As if in answer to his call, the room all at once seemed athrob with the presence of his loved dog. In superstitious awe Dan peered about him. Then he straightened his bent body. And to an unseen Something he began to speak.
“We’re going to pay up the bill in a few minutes now, Jeffie!” he promised. “Watch me!”
The foolish words started a new train of thoughts in the tormented brain. Watch him? The clean-fighting dog watch his master put up the foulest fight of his career? With the vision came sharp revulsion.
“Watch me, Jeff!” he repeated aloud. “Watch me do it! Watch me do it, square! Square, Jeffie, boy!”
While the odd exaltation was still upon him Keegan and Curly came back to the dressing room to escort him to the arena.
The Pitvale Athletic Carnival crowd that night witnessed the bloodiest and most spectacularly ferocious battle in the annals of the local ring.
From the sound of the gong Dan Rorke was at his antagonist, forcing the fight at every point.
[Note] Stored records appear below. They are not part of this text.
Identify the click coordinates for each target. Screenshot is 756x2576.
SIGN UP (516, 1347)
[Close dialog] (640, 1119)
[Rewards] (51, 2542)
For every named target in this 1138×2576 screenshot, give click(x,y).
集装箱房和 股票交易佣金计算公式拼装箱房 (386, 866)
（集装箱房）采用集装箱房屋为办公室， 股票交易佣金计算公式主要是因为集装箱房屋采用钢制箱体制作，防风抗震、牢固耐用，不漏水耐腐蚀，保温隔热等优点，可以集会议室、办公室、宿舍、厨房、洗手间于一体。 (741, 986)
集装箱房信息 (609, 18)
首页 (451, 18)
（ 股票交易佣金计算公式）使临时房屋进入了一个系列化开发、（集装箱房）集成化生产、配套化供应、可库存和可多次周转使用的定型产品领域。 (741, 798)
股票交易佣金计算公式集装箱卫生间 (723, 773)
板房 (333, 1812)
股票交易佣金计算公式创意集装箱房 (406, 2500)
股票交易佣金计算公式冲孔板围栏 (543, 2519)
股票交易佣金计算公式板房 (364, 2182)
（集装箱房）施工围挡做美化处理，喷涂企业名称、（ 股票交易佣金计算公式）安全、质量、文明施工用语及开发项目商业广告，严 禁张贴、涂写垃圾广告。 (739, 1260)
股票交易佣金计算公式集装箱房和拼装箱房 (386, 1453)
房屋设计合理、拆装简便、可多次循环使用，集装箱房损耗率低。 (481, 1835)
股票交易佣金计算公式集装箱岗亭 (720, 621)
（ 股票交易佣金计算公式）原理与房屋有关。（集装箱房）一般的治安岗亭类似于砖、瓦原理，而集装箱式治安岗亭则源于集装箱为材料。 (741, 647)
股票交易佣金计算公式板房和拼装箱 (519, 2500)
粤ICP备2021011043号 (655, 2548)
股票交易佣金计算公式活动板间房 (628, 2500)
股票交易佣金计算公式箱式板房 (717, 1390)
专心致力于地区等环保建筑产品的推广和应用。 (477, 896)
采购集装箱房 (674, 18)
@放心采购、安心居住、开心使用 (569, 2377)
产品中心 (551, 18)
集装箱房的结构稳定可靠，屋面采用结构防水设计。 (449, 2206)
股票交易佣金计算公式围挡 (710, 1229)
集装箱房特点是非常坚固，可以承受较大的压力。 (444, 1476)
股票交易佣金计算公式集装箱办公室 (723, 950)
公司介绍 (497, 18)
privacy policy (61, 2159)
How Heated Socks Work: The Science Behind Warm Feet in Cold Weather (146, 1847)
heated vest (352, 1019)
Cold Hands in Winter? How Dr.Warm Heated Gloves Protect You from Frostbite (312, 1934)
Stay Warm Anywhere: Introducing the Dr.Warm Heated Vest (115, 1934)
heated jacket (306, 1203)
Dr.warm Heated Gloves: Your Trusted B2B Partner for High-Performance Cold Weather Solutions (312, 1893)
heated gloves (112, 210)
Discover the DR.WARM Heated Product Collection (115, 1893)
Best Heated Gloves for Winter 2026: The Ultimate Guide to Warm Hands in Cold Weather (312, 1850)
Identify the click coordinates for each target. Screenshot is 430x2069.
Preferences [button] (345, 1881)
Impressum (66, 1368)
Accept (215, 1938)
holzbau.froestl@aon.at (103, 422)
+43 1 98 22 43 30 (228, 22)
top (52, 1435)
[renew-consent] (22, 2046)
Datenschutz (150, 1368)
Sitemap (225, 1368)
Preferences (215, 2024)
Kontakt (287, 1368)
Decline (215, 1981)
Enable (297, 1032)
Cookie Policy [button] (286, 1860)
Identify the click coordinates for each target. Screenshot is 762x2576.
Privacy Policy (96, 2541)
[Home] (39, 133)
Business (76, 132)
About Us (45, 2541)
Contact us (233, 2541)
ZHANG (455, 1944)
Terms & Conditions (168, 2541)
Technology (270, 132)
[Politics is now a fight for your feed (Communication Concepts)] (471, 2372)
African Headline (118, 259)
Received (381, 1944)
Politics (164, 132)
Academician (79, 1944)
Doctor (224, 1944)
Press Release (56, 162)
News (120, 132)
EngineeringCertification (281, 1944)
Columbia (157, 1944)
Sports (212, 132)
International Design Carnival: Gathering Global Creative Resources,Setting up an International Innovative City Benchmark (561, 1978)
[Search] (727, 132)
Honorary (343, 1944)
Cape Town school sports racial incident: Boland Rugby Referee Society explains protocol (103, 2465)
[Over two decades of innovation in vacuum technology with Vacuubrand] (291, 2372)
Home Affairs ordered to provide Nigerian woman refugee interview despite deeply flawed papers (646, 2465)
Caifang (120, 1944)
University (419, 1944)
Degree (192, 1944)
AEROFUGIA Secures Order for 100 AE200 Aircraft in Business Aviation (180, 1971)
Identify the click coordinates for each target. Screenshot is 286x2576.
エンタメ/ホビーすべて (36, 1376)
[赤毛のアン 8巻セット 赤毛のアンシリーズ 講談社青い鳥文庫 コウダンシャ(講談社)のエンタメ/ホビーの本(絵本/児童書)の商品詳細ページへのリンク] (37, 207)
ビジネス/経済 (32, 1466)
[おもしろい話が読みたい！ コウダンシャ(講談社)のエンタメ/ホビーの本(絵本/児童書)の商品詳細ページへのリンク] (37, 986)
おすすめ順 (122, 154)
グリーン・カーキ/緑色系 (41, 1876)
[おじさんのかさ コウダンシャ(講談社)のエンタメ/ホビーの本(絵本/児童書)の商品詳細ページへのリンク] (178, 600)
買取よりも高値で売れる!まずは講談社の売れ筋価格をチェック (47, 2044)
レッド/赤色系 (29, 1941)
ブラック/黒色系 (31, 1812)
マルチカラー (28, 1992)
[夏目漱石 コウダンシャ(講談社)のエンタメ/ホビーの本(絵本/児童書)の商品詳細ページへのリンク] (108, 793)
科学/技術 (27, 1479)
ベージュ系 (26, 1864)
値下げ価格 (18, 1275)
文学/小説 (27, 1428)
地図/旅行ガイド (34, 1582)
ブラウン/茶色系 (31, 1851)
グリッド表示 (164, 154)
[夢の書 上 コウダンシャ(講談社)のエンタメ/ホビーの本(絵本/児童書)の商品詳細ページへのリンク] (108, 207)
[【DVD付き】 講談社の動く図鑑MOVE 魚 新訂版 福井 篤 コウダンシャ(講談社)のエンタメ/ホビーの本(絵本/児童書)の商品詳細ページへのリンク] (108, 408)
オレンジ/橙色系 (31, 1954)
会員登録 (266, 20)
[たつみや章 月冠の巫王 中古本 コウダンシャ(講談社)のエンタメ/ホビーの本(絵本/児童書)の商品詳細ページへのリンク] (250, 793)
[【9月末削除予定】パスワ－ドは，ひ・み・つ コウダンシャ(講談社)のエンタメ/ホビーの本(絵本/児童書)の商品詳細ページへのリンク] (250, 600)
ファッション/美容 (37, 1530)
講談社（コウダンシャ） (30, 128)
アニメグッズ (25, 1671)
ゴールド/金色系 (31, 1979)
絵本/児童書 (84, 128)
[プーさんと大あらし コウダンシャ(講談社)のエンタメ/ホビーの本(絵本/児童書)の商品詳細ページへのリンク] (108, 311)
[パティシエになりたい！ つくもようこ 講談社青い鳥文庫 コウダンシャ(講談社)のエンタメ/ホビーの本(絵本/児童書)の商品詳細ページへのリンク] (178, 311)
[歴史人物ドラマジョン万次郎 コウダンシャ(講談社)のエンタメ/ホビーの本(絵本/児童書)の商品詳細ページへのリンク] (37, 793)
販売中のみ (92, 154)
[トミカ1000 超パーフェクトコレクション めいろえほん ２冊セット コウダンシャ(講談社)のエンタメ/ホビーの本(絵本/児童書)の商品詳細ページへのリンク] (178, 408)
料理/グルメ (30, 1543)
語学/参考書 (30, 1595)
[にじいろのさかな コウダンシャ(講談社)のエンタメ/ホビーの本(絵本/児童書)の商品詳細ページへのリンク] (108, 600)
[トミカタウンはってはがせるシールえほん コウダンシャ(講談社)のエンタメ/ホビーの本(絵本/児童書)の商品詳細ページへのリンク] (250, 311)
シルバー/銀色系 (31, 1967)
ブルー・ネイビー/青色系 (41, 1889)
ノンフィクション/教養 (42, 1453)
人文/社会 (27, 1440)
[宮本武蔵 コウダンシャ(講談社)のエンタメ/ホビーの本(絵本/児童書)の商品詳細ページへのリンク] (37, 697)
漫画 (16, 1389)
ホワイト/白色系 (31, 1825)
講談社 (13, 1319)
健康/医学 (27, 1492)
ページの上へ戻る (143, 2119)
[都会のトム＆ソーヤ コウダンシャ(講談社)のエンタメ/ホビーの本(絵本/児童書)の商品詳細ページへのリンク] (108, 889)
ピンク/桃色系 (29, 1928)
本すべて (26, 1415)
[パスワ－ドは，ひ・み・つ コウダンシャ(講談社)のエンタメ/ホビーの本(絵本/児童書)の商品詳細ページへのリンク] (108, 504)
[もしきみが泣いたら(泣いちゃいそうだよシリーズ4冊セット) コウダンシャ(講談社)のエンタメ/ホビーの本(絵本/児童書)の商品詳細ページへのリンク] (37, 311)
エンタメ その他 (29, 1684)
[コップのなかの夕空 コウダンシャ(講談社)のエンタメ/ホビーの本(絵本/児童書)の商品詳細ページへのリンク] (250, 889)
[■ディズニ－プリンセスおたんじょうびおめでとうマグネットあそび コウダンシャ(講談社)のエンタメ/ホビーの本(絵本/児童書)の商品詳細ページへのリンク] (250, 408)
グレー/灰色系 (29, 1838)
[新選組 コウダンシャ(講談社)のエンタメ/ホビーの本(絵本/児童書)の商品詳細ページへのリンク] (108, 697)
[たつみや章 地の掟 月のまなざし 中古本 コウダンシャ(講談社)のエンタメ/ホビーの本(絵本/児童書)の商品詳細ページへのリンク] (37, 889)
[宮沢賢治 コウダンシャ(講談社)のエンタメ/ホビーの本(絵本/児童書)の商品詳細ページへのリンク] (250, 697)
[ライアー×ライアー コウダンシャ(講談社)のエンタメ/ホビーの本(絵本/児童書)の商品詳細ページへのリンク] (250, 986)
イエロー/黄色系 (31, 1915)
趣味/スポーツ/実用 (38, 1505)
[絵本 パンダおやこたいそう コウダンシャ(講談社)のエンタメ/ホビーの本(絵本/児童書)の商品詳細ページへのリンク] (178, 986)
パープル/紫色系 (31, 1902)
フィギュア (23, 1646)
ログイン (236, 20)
Never once for the fraction of a second did he abandon the aggressive. Feltman showered upon him an avalanche of scientific punishment. But it failed to slow down that homicidal attack.
To Red Keegan’s goggle-eyed dismay and despite his dumfounded inter-round pleas, Rorke fought as clean as a Galahad. Not once would he make use of even the safest foul. Not once would he seek to elude the dull referee by using the easiest of Keegan’s carefully taught ruses.